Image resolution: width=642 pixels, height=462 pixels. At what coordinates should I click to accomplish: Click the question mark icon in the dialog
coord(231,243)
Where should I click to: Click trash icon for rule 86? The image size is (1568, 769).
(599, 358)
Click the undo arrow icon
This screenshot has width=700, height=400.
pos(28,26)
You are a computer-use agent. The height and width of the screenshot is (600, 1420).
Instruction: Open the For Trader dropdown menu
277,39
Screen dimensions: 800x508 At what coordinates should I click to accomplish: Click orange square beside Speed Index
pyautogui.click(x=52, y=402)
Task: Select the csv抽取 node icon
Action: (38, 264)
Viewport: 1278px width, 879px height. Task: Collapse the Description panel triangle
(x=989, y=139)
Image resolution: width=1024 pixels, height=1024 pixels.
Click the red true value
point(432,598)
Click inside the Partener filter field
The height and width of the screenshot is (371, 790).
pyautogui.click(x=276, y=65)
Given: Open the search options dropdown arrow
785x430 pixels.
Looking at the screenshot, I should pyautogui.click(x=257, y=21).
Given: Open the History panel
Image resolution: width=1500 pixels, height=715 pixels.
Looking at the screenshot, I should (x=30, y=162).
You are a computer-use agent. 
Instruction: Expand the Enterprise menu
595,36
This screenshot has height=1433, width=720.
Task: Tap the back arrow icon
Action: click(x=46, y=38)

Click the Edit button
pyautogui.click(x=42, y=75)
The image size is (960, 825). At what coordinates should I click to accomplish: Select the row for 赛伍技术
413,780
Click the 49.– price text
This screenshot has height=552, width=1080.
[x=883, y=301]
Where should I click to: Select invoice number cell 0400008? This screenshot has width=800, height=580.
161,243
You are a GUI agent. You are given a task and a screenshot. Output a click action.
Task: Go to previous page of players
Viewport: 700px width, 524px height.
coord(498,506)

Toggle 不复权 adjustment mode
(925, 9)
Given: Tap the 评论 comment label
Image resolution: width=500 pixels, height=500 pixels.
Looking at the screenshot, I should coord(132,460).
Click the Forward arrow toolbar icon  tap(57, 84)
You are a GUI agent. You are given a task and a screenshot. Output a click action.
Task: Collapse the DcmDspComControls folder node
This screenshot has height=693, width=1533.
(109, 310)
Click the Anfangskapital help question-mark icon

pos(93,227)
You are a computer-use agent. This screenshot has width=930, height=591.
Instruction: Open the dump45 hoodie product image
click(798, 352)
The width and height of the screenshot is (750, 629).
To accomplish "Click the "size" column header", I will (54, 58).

— What is required —
Where the word "agent" occurs in a line of the records, copy that line.

— Solution to this task —
You are a computer-use agent. The height and width of the screenshot is (600, 1420).
You are a computer-use agent. 
You are a GUI agent. You are given a task and a screenshot. Output a click action.
You are a GUI agent. You are given a task and a screenshot. Output a click action.
You are a computer-use agent. This screenshot has width=930, height=591.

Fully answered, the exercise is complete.